玄爺1



8スレ目 >>520-522


  私の名は○○。かつて人里で商いをしておりました。
  玄爺と出合ったのはその頃…そう、かの有名な悪魔の館。紅魔館へ納品に行くときでした。
  私は、妖怪に襲われてしまったのです。
  もちろん、女手1つで商いをするのですからスペルカードを1枚懐に忍ばせてはいたのですが…そのような物は役に立ちませんでした。
  あっさりと負けてしまったのです。空も飛べず、実戦経験もなかったので当然の結果でしょう。
  妖怪の要求は貨物の強奪。紅魔館が買い求めるものなら面白いものがあるかも、というのが先方の主張でした。
  スペルカード・ルールで負けたのですから、私は荷物を差し出さなければなりません。
  しかし、荷物を紅魔館に届けられなかったら…私はどうなるのでしょう?あっさりと死ねればまだ幸せかもしれません…
  あぁ、でもスペルカード・ルールを破れば…目の前の妖怪が私を縊り殺し、食らった挙句荷物を持ち去ることの枷がなくなります。

  どちらにしても、約束された死。絶望と諦観が私の心を縛り、動くことも出来なくなった時に遥か上空から声がしました。

  そこに現われたのは、可愛らしさとあどけなさを残した紅白の巫女。
  その横に…玄爺がいました。

  その場で巫女は妖怪と決闘、玄爺は私を乗せて流れ弾の危険が少ないところまで連れ出してくださったのです。
  遠くで、巫女と妖怪の決闘が行なわれ…素人目にもその実力の差がはっきりと分かりました。
  玄爺も、あの程度の妖怪なら弾を撃たずとも巫女が勝つと、安心するように慰めてくださいました。

  ――私は助かった。
  そう実感すると、さきほどまで凍りつかせていた恐怖心が蘇りました。
  ガクガクと笑う膝、ガチガチと鳴り止まぬ奥歯、たまらず私は玄爺にもたれかかりました。
  狼狽する玄爺の声。私はただ、その雁首にしがみ付いている事しか出来ませんでした。

  「・・・ちょっと玄爺、なにやってるの?」
  「それが…ご主人様。ワシの方が聞きたいぐらいでして。」

  それが、私と玄爺の出会い。

  その後博麗の巫女は、知り合いに用事があるとかでそのまま飛んでいかれました。
  私のお守を任されたのが玄爺。
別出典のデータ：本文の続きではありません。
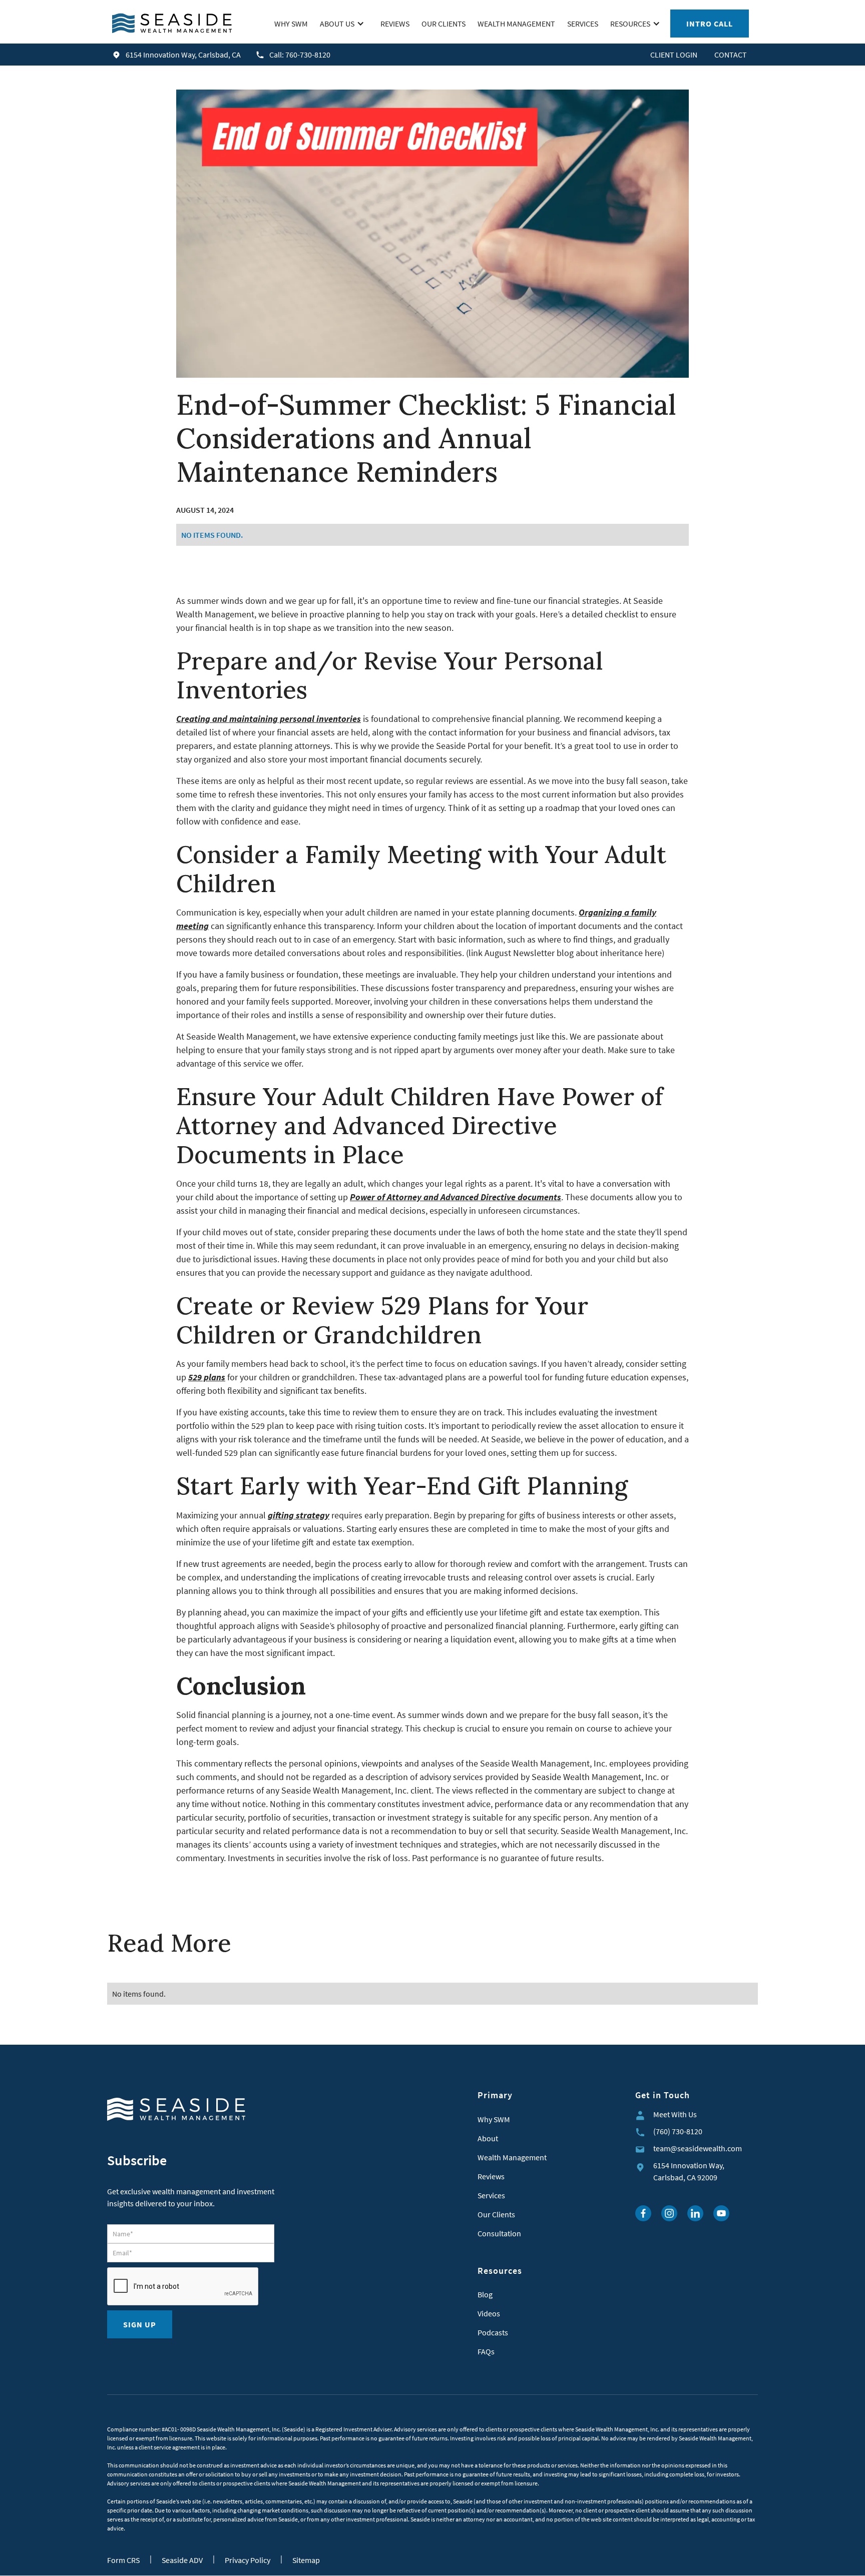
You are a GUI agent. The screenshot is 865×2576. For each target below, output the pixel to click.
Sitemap (306, 2560)
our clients (443, 24)
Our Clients (496, 2214)
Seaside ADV (182, 2560)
紅魔館まで私を紳士的にエスコートしてくださいました。
  道中、玄爺は私の身の上話や人里の様子などをよく聞いてくださいました。
  そして、確かな経験と知識に裏打ちされた返事やアドバイスをして下さいました。

  玄爺との会話は楽しく、あっという間に紅魔館までついてしまいました。
  紅魔館で門番――確か幻想郷縁起では紅美鈴と書かれていたか――に案内され、所定の場所に荷物を置き捺印をもらいます。
  話している分には、ちょっとのんびりした人間なのですが…(こんな美人が、里の腕自慢達をものの数秒で叩きのめしたとは信じられない)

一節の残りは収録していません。